● Problem details
Return the data below exactly, but only from the line containing "Shurhold Fixed Length" through the line containing "Suit (427, 232)", with both of those lines included.

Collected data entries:
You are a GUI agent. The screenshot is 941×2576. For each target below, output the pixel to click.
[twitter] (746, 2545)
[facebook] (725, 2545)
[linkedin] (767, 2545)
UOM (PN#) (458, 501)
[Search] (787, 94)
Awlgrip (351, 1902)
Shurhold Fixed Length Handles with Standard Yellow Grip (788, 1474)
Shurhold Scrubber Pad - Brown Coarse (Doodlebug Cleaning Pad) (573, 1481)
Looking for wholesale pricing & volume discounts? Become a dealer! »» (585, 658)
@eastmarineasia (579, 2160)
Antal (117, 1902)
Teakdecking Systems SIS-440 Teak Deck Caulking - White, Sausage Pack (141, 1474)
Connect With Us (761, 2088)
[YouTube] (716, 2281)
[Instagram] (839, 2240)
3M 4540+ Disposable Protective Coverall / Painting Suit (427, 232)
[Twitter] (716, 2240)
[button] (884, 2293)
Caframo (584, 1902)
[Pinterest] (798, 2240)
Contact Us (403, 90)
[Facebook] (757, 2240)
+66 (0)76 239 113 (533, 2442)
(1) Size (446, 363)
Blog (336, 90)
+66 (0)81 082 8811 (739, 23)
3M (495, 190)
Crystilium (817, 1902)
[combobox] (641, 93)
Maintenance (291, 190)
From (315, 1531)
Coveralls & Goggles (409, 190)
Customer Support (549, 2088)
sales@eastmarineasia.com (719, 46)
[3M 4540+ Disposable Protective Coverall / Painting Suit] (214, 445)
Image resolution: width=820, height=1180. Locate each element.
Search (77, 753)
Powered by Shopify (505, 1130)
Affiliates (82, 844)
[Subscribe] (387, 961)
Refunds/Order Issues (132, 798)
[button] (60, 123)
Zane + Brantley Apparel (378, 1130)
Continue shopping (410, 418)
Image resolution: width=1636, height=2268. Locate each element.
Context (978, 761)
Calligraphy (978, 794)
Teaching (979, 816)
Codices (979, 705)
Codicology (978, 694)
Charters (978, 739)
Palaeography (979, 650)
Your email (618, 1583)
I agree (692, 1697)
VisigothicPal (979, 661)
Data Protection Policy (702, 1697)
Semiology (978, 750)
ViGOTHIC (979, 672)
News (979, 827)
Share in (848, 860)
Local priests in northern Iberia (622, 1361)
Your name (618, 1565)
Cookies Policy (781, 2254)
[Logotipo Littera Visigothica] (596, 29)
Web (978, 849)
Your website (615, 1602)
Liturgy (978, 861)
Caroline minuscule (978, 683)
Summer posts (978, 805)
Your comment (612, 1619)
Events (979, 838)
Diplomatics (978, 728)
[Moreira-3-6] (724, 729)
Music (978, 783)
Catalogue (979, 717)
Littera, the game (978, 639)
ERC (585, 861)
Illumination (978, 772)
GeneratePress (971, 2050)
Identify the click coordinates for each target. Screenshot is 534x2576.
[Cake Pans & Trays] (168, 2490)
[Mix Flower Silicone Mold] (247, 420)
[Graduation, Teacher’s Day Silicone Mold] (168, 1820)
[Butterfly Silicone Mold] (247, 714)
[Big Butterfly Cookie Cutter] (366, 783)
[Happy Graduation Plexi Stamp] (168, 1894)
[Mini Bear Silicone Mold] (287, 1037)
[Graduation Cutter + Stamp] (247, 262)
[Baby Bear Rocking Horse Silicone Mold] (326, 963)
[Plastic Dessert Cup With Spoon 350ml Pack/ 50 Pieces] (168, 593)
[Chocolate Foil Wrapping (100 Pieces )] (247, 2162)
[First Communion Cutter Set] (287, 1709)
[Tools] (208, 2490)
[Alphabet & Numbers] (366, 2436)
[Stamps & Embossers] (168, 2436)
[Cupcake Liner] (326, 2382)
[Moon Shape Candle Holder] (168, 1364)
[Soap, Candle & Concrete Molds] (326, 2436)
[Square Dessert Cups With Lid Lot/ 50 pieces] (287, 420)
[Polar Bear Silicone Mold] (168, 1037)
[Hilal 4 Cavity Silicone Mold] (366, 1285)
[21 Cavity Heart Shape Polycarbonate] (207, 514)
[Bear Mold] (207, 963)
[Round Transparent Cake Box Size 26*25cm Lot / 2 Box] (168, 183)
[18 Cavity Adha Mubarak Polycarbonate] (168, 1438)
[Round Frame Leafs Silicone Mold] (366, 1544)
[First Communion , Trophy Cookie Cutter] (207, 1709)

● Answer
Shurhold Fixed Length Handles with Standard Yellow Grip (788, 1474)
Shurhold Scrubber Pad - Brown Coarse (Doodlebug Cleaning Pad) (573, 1481)
Looking for wholesale pricing & volume discounts? Become a dealer! »» (585, 658)
@eastmarineasia (579, 2160)
Antal (117, 1902)
Teakdecking Systems SIS-440 Teak Deck Caulking - White, Sausage Pack (141, 1474)
Connect With Us (761, 2088)
[YouTube] (716, 2281)
[Instagram] (839, 2240)
3M 4540+ Disposable Protective Coverall / Painting Suit (427, 232)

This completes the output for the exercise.